--- Data section ---

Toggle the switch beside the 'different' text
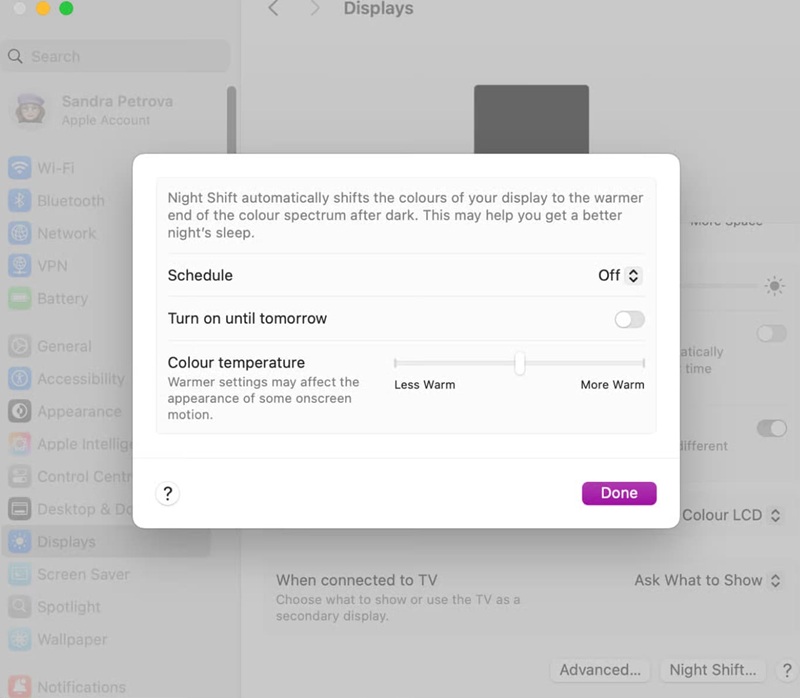The width and height of the screenshot is (800, 698). click(772, 428)
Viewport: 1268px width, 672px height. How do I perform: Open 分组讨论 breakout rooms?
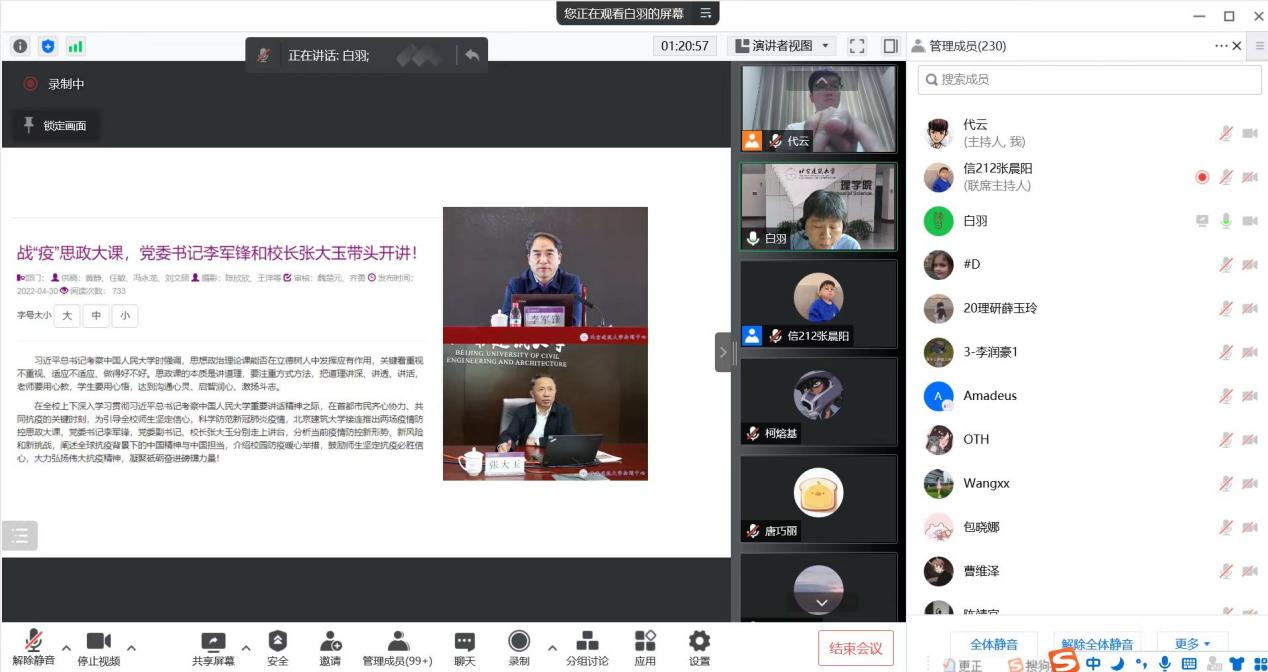tap(587, 643)
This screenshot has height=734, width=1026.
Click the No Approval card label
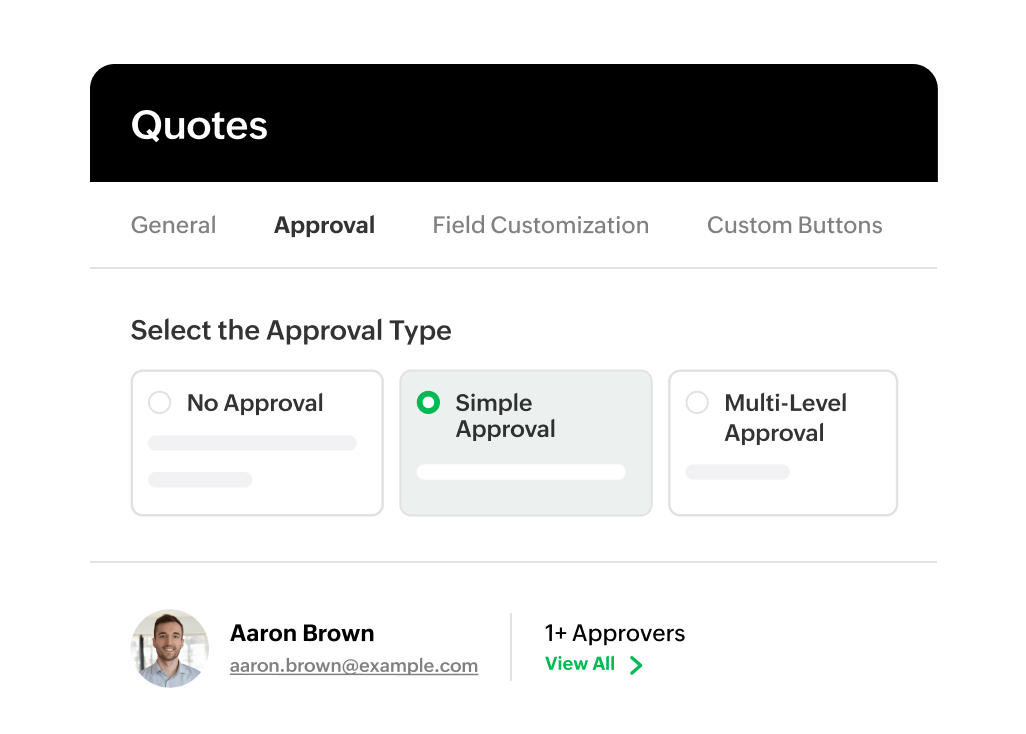(x=255, y=403)
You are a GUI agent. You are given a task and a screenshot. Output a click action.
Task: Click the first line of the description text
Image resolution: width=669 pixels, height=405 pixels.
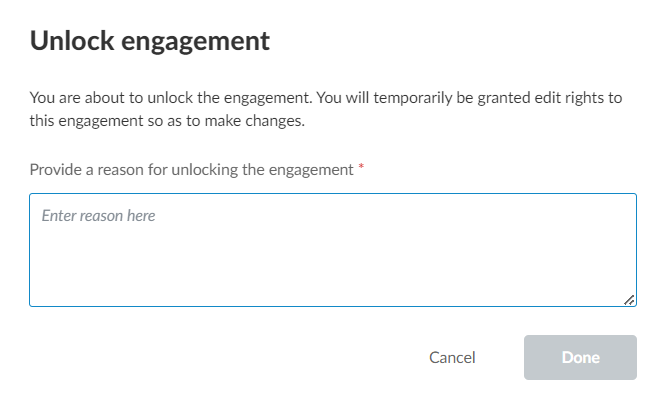[x=326, y=98]
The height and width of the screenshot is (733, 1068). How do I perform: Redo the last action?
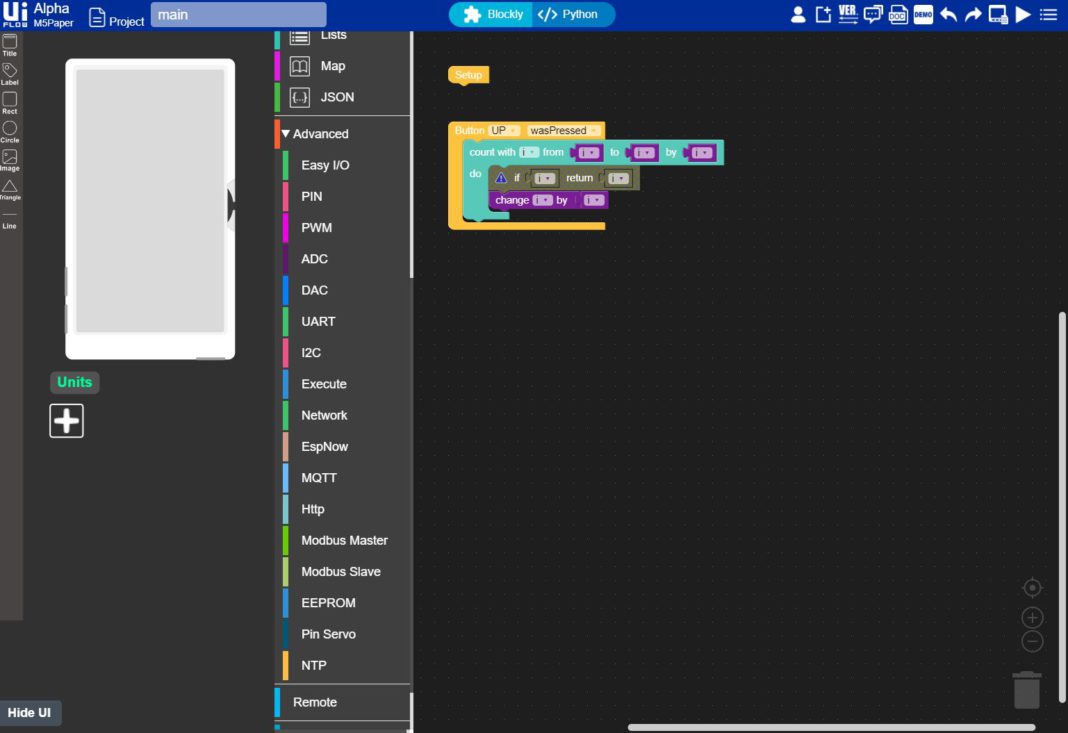971,14
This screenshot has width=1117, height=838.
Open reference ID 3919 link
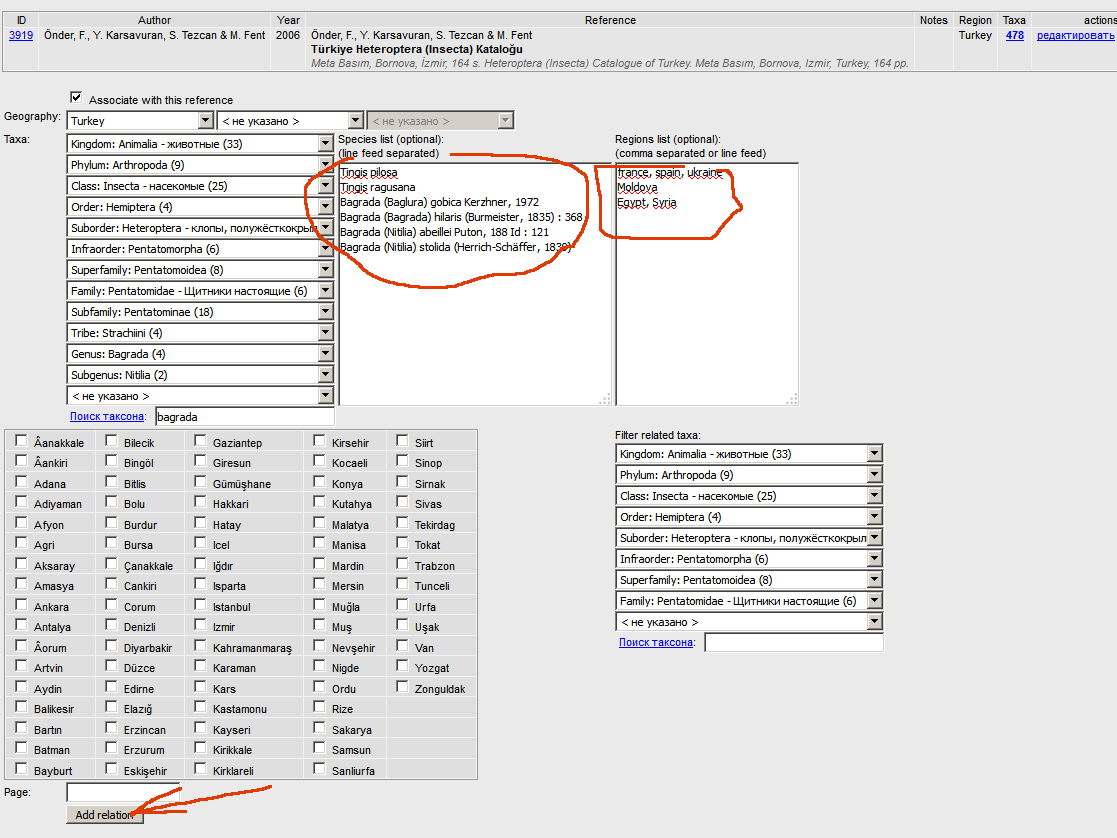coord(21,35)
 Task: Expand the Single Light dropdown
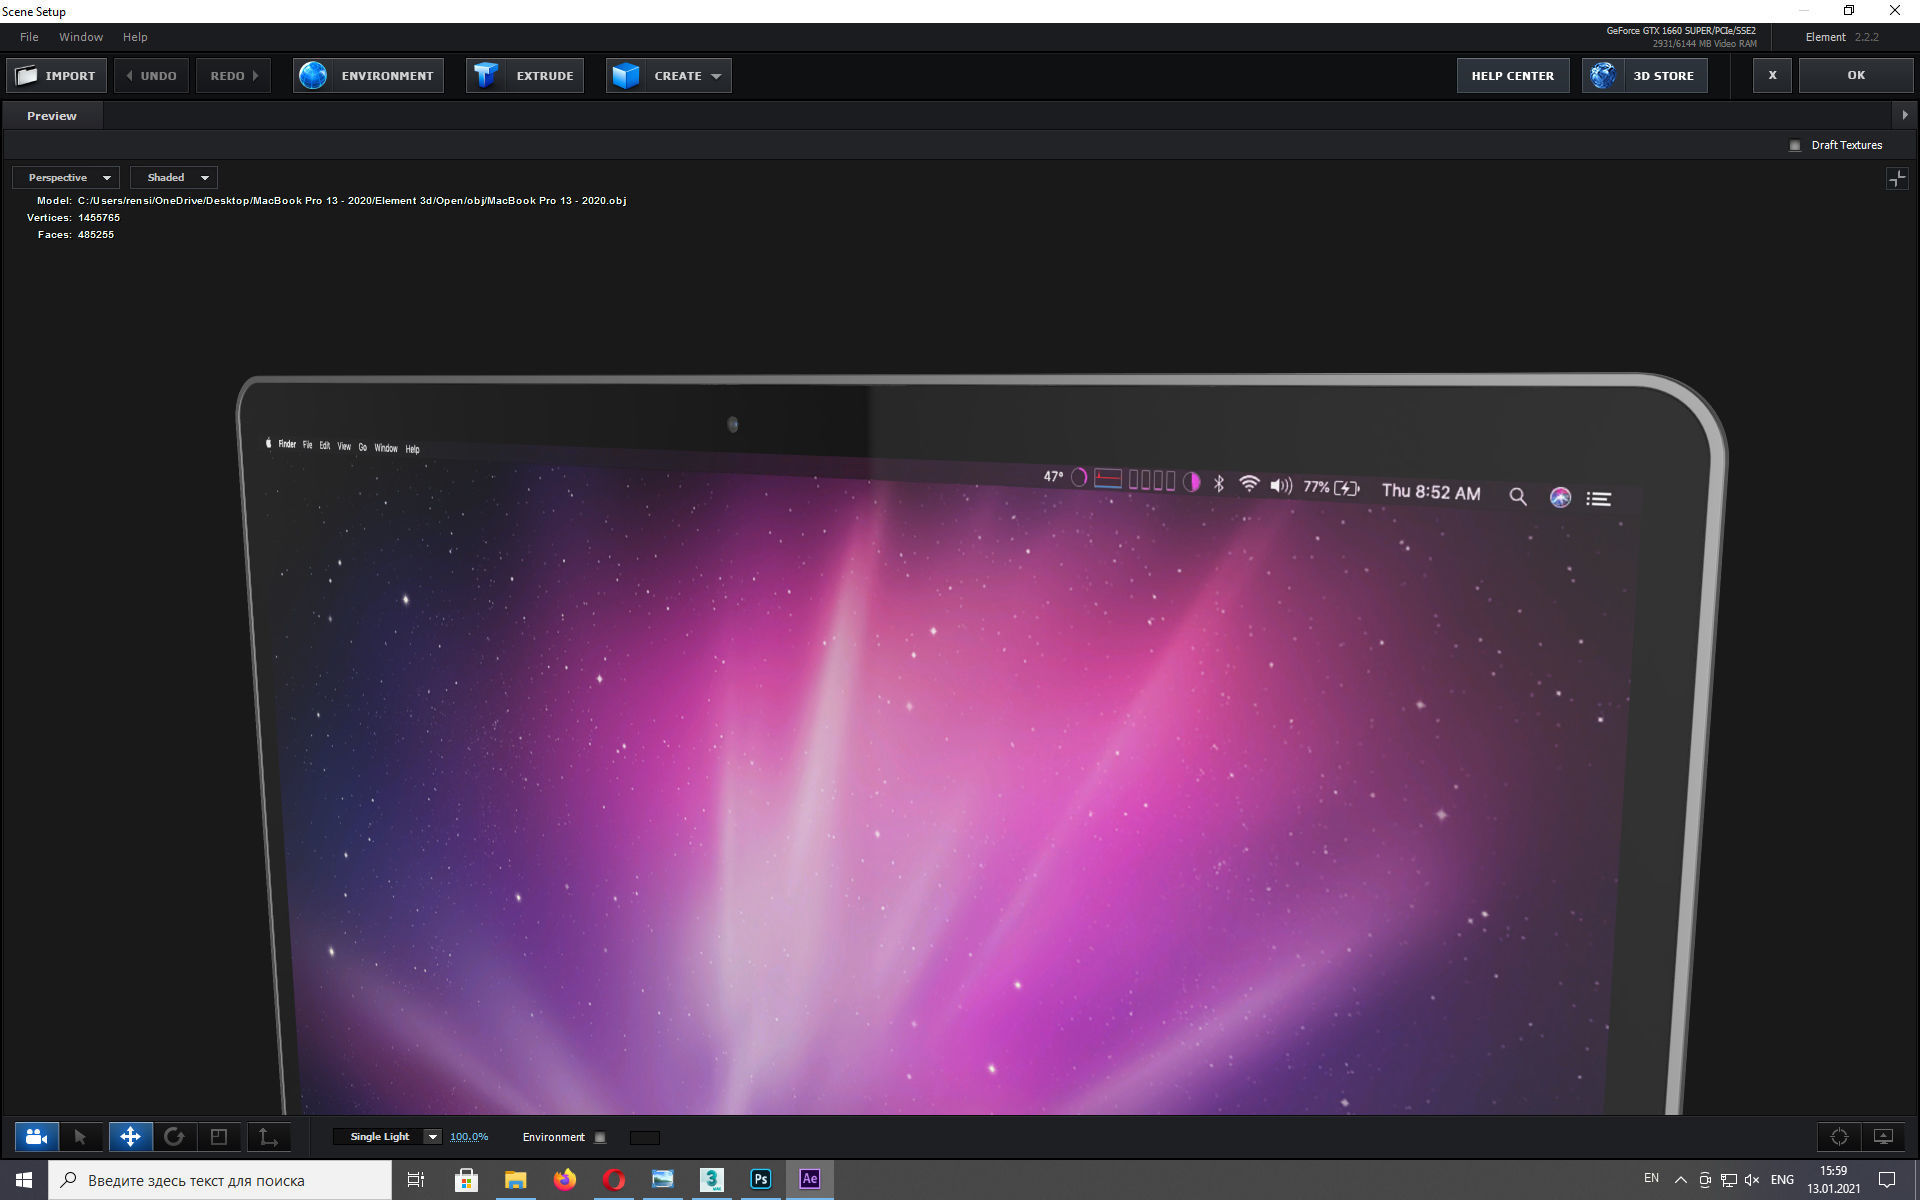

---

Arrange each line of the data above as a numbered list. Skip blank lines and leave the pictures out.

(Solution to the exercise)
1. Toggle the switch beside the 'different' text
2. The width and height of the screenshot is (800, 698). click(772, 428)
3. Viewport: 1268px width, 672px height. How do I perform: Open 分组讨论 breakout rooms?
4. tap(587, 643)
5. This screenshot has height=734, width=1026.
6. Click the No Approval card label
7. (x=255, y=403)
8. You are a GUI agent. You are given a task and a screenshot. Output a click action.
9. Task: Click the first line of the description text
10. Image resolution: width=669 pixels, height=405 pixels.
11. [x=326, y=98]
12. The height and width of the screenshot is (733, 1068). How do I perform: Redo the last action?
13. 971,14
14. This screenshot has width=1117, height=838.
15. Open reference ID 3919 link
16. coord(21,35)
17.  Task: Expand the Single Light dropdown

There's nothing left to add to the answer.